The Offer and the distribution of this announcement and other information relating to the Offer may be restricted by law in certain jurisdictions. When posted, the Offer Document and associated Acceptance Forms will not and may not be distributed, transmitted or transmitted in or in any jurisdiction where applicable law prohibits it, including, without limitation, Canada, Australia, New Zealand, South Africa, Hong Kong and Japan. The Offeror assumes no responsibility for any breach by any person of these restrictions. Persons in possession of this advertisement or any other information are required to inform themselves and to respect these restrictions.

This announcement is not a public tender offer document and, as such, does not constitute an offer or the solicitation of an offer to acquire the Shares. Investors can only accept the Offer on the basis of the information provided in the Offer Document. Offers will not be made directly or indirectly in any jurisdiction where an offer or participation in it is prohibited by applicable law or where a public offer or registration document or other requirements apply. would apply in addition to those undertaken in Norway.

Notice to US cardholders

US Holders (as defined below) are advised that the Shares are not listed on a US stock exchange and that the Company is not subject to the periodic reporting requirements of the US Securities Exchange Act of 1934, as as amended (the “US Exchange Act”), and is not required to file and does not file any report with the United States Securities and Exchange Commission (the “SEC”) as such. The Offer will be made to holders of Shares resident in the United States (“US Holders”) on the same terms and conditions as those made to all other holders of Shares of the Company to whom an offer is made.

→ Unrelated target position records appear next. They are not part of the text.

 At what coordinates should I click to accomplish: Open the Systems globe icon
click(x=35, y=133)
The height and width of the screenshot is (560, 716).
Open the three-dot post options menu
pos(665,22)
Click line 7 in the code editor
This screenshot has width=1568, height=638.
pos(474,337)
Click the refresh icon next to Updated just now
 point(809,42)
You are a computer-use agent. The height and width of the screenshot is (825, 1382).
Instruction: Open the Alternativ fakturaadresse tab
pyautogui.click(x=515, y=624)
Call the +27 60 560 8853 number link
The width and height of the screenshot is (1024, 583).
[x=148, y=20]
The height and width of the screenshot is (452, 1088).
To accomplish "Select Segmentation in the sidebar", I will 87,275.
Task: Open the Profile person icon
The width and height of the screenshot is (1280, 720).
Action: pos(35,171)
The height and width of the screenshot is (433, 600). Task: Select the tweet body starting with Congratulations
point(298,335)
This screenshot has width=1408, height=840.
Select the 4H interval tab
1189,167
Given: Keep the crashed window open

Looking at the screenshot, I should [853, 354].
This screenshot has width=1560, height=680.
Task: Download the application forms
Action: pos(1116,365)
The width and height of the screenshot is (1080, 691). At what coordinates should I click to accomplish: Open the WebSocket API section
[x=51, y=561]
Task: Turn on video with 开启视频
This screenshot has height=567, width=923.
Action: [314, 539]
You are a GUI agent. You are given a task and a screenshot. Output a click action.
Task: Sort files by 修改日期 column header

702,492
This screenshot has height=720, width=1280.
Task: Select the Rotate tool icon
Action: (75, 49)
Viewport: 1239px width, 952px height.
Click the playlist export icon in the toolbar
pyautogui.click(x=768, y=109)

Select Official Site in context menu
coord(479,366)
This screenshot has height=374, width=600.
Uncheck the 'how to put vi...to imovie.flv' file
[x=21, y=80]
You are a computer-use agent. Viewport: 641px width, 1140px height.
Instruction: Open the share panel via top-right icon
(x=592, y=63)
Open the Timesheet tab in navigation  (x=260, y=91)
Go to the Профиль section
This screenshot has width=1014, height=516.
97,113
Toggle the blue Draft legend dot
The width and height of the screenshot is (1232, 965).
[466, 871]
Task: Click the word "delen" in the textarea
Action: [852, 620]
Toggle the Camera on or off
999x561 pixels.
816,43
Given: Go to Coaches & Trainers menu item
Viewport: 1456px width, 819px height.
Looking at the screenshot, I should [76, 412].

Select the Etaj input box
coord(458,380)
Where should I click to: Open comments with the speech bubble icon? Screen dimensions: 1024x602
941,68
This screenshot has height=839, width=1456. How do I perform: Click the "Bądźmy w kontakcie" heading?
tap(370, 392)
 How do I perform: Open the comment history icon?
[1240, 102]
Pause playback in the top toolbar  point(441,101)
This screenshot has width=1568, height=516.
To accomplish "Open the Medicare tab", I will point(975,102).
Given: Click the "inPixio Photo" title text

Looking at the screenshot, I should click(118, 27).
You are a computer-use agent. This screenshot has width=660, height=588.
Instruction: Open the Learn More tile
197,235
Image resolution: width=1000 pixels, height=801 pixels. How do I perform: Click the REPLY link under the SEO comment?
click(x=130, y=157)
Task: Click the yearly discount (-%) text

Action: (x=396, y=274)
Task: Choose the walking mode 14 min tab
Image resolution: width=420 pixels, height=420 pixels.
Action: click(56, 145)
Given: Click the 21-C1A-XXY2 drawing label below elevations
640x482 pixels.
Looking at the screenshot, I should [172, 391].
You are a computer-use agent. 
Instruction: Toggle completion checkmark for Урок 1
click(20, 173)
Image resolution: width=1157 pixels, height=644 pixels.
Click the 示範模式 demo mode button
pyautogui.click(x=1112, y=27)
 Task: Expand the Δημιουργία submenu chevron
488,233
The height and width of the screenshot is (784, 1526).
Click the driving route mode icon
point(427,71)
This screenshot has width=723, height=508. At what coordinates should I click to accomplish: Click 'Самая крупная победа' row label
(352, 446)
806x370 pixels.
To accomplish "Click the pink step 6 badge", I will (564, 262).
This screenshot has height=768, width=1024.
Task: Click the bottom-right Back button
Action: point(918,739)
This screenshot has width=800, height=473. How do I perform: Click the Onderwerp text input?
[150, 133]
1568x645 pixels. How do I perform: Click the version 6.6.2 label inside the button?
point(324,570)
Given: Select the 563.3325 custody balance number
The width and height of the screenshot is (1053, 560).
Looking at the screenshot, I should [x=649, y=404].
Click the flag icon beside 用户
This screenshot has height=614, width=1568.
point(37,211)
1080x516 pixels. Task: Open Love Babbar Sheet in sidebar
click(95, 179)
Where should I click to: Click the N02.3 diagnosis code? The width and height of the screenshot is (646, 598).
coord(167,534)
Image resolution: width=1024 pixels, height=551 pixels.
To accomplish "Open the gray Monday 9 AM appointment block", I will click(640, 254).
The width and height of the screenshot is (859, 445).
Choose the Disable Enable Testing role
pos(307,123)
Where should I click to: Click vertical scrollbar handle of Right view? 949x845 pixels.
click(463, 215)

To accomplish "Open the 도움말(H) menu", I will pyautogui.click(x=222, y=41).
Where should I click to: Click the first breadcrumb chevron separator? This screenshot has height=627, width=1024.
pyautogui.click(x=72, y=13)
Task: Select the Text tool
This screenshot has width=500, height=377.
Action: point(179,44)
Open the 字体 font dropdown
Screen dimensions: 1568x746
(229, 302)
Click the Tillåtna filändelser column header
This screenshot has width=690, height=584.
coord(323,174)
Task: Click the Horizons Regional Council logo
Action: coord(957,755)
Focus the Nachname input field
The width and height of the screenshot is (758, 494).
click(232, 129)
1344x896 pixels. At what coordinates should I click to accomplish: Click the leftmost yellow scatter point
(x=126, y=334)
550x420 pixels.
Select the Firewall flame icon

All information documents, including the Offer Document, will be distributed to US Holders on a basis comparable to the method by which these documents are provided to other shareholders of the Company to whom an offer is made. The offer will be made by the offeror and no one else.

The Offer will be made to US Holders in accordance with Section 14 (e) and Regulation 14E of the US Exchange Act as a “Tier II” public offering, and otherwise in accordance with the requirements of Norwegian law. Accordingly, the Offer will be subject to disclosure and other procedural requirements, including with respect to the timing of the offer, settlement procedures and timing of payments, which are different from those which would be applicable under United States national take-over bid law and procedures.

Pursuant to an exemption from Rule 14e-5 under the US Exchange Act, the Offeror and its affiliates or brokers (acting as agents of the Offeror or its affiliates, as the case may be) may from time to time, and other than pursuant to the Offer, directly or indirectly, purchase or arrange to purchase Shares or any securities convertible, exchangeable or exercisable against such Shares outside the United States during the period during which the Offer remains open for acceptance, as long as such acquisitions or arrangements comply with applicable Norwegian law and practice and the provisions of such exemption. To the extent that information on such purchases or purchasing arrangements is made public in Norway, such information will be disclosed by way of an English press release via an electronic information distribution system in the United States or by other reasonably calculated means to notify US holders of such information. In addition, the Offeror’s financial advisers may also engage in normal course trading activities in the securities of the Company, which may include purchases or arrangements to purchase such securities.

Neither the SEC nor any securities supervisor of any state or other jurisdiction of the United States has approved or disapproved of the Offer or reviewed it for its fairness, nor the contents of the Document. Offer or any other document relating to the Offer has not been reviewed for accuracy, completeness or fairness by the SEC or any securities supervisory authority in the United States. Any statement to the contrary is a criminal offense in the United States.